# IMDB Recommender System

## Data Preparation and Initialization

### Import Packages

In [None]:
import os
import zipfile
import pandas
import csv
from collections import defaultdict
import numpy as np
import matplotlib.pyplot as plt
import datetime
import random
import statistics
import scipy
from implicit import bpr
from sklearn import linear_model
import numpy


### Dataset Preparation

In [None]:
archive = zipfile.ZipFile('dataset.zip', 'r')
archive.extractall()

In [None]:
# Get the list of files in the archive
moive_genre = []
movie_reviews = []
for filename in archive.namelist():
    if "1_movies_per_genre" in filename:
        moive_genre.append(filename)
    else:
        movie_reviews.append(filename)
moive_genre.pop(0)
movie_reviews.pop(0)

In [None]:
# Read the data from the files
data_dict = {}
movie_dict = {}
for f in movie_reviews:
    with open(f, mode ='r') as file:
        csv_reader = csv.DictReader(file)
        data_dict[f[24:-9]] = [row for row in csv_reader]

genre_dict = {}
for f in moive_genre:
    with open(f, mode ='r') as file:
        csv_reader = csv.DictReader(file)
        for row in csv_reader:
            genre_dict[f[19:-4]] = row
            movie_dict[row['name']] = row

### Data Preprocessing

In [None]:
# Create a dictionary to store the data for each movie and each user
moviesPerUser_raw = defaultdict(set)
usersPerMovie_raw = defaultdict(set)
ratingPerUser = defaultdict(list)
ratingPerMovie = defaultdict(list)
yearRating = defaultdict(list)

# Create a set of all user-movie pairs
userMoviePair = set()
users = set()
movies = set()
data = []

# Create a dictionary to store the betaU and betaI values for each user and each movie
# BetaU and BetaI are the average ratings given by each user and each movie
betaU_dict = {}
betaI_dict = {}
movie_ratings_raw = []
userIDs, movieIDs = {}, {}

for movie, comments in data_dict.items():
    movies.add(movie)
    if not movie in movieIDs: movieIDs[movie] = len(movieIDs)
    for comment in comments:
        user = comment["username"]
        data.append(comment)
        data[-1]["moviename"] = movie
        users.add(user)
        moviesPerUser_raw[user].add(movie)
        usersPerMovie_raw[movie].add(user)
        if not user in userIDs: userIDs[user] = len(userIDs)
        userMoviePair.add((user, movie))
        if comment["rating"] != "Null":
            rating = int(comment["rating"])
            yearRating[comment["date"][-4:]].append(rating)
            ratingPerUser[user].append(rating)
            ratingPerMovie[movie].append(rating)
            betaU_dict[user] = [betaU_dict.get(user, [0.0, 0])[0] + rating, betaU_dict.get(user, [0.0, 0])[1] + 1]
            betaI_dict[movie] = [betaI_dict.get(movie, [0.0, 0])[0] + rating, betaI_dict.get(movie, [0.0, 0])[1] + 1]
            movie_ratings_raw.append([user, movie, rating])

In [None]:
# Filter out users who have rated less than 3 movies
thres = 3

movie_ratings = []
moviesPerUser = defaultdict(set)
usersPerMovie = defaultdict(set)

for u in moviesPerUser_raw:
    if len(moviesPerUser_raw[u]) > thres:
        moviesPerUser[u] = moviesPerUser_raw[u]

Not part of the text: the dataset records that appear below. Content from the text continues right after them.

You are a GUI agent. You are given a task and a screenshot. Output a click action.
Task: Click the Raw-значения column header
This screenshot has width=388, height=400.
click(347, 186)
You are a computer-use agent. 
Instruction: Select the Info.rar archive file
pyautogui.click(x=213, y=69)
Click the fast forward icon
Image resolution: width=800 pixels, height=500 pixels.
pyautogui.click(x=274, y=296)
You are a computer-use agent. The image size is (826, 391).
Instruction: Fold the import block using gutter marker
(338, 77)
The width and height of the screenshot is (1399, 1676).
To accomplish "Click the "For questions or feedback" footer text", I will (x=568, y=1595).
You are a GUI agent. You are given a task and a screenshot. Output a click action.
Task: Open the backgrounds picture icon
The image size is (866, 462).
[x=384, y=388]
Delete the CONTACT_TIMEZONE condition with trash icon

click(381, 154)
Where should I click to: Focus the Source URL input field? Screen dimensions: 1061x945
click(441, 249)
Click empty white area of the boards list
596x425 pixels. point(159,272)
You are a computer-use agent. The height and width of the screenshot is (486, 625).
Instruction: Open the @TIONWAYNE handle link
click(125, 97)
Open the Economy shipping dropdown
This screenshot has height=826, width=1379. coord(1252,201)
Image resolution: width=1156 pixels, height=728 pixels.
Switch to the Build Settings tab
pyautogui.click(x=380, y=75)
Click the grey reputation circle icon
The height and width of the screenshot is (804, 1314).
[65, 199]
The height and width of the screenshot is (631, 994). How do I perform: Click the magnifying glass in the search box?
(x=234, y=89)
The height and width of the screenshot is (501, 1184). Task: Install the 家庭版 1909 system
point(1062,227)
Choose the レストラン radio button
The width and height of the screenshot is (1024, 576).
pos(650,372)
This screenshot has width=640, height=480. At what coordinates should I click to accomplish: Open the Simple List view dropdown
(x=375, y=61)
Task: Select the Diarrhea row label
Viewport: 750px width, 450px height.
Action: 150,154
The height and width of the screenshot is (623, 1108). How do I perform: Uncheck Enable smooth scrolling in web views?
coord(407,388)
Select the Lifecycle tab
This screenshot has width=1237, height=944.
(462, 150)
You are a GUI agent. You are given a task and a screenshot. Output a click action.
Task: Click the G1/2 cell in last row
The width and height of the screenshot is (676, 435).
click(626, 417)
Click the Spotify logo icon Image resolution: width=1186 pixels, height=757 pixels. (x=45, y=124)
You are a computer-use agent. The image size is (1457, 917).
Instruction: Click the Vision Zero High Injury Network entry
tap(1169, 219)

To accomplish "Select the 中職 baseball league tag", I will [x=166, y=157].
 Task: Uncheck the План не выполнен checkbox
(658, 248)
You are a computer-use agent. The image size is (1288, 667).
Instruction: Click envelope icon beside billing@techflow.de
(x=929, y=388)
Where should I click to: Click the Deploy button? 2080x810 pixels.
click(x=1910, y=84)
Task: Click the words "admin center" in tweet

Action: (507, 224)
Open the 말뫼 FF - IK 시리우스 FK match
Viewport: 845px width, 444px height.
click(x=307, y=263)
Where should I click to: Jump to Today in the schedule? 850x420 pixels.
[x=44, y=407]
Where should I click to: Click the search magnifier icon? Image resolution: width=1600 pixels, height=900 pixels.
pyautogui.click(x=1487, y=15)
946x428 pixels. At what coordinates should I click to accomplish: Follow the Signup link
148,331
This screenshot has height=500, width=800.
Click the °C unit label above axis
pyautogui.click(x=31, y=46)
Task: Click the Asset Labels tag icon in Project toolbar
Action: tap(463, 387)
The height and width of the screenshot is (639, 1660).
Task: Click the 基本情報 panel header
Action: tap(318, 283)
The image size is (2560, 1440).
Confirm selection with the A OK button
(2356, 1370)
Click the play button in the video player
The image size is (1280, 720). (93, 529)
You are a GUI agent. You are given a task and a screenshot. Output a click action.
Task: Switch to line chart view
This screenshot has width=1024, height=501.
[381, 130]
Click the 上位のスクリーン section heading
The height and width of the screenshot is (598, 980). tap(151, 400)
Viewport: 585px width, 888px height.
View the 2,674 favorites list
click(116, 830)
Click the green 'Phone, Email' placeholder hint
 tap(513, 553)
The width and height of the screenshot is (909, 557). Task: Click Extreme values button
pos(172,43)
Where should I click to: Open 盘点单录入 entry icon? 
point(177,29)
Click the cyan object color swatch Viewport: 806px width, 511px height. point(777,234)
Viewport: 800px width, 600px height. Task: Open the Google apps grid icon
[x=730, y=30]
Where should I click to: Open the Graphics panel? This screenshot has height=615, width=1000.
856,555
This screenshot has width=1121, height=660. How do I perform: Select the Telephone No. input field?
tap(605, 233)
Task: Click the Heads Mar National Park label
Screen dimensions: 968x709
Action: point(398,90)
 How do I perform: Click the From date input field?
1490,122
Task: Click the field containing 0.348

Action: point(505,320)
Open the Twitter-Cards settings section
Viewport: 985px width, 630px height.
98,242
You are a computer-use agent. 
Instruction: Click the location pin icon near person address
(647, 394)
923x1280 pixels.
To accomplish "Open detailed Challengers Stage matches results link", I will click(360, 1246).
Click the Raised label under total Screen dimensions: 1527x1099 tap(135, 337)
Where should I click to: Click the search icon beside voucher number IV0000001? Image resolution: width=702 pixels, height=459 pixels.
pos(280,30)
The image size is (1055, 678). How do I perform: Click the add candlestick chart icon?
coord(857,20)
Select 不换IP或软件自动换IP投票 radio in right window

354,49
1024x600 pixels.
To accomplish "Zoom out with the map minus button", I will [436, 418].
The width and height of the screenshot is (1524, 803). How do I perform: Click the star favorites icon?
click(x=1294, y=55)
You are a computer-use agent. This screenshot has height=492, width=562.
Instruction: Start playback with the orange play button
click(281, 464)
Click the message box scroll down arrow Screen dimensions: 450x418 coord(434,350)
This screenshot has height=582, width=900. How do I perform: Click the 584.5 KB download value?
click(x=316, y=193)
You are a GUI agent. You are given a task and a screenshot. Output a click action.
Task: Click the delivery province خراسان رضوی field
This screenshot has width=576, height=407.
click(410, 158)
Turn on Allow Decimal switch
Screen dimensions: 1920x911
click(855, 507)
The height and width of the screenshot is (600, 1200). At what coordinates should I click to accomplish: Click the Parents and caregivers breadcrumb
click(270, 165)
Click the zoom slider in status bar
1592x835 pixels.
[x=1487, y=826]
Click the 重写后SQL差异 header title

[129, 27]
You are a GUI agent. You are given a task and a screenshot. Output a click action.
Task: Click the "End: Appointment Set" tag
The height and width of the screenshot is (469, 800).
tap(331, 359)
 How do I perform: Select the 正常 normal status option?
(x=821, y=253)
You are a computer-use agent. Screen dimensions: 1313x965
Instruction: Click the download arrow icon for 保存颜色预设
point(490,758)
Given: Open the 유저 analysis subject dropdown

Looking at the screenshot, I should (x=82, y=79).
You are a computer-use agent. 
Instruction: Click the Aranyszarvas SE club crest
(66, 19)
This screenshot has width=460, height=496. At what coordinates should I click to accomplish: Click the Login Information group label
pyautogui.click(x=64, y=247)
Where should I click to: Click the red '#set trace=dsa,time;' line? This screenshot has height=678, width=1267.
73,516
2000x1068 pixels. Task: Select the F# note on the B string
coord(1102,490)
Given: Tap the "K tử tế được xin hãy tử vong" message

for item in movie_ratings_raw:
    if item[0] in moviesPerUser:
        movie_ratings.append(item)
        usersPerMovie[item[1]].add(item[0])
        
random.shuffle(movie_ratings)

In [None]:
# Create a dictionary to store the data for each movie and each genre
moviesPerGenre = defaultdict(set)
genresPerMovie = defaultdict(set)
genres = set()

for genre, movies in genre_dict.items():
    genres.add(genre)
    for movieinfo in movies:
        movie = movieinfo['name']
        moviesPerGenre[genre].add(movie)
        genresPerMovie[movie].add(genre)

### Data Analysis

#### Number of Movies per Genre

In [None]:
x = []
y = []
for key, value in moviesPerGenre.items():
    x.append(key)
    y.append(len(value))

fig = plt.figure(figsize = (20, 5))
plt.bar(x, y, color ='blue', width = 0.5)
plt.xlabel("Genre")
plt.ylabel("No. of Movies")
plt.title("Number of Movies per Genre")
plt.show()

#### Number of People for Each Rating

In [None]:
y = [0 for i in range(10)]
x = [(i+1) for i in range(10)]

for comment in data_dict["The Dark Knight"]:
    if comment["rating"] != "Null":
        y[int(comment["rating"])-1] += 1

fig = plt.figure(figsize = (10, 5))
plt.bar(x, y, color ='blue', width = 0.5)
plt.xlabel("Rating")
plt.ylabel("Number of Ratings")
plt.title("Number of People for Each Rating")
plt.show()

#### Average of Movie Rating Each Year

In [None]:
x = []
y = []

items = sorted(list(yearRating.items()))
for year, rating in items:
    x.append(year)
    y.append(sum(rating)/len(rating))

fig = plt.figure(figsize = (20, 5))
plt.bar(x, y, color ='blue', width = 0.5)
plt.xlabel("Years")
plt.ylabel("Average of Movie Rating")
plt.title("Average of Movie Rating Each Year")
plt.show()

#### Average of Genre Rating

In [None]:
def addlabels(x, y, fontSize=8, height=0.1):
    y = [round(num, 2) for num in y]
    for i in range(len(x)):
        plt.text(i, y[i]+height, y[i], ha = 'center', fontsize=fontSize)

In [None]:
genre_rating = {}
for gen in genres:
    avg_rating = 0.
    for movie in genre_dict[gen]:
        avg_rating += float(movie['rating'])
    genre_rating[gen] = avg_rating / len(genre_dict[gen])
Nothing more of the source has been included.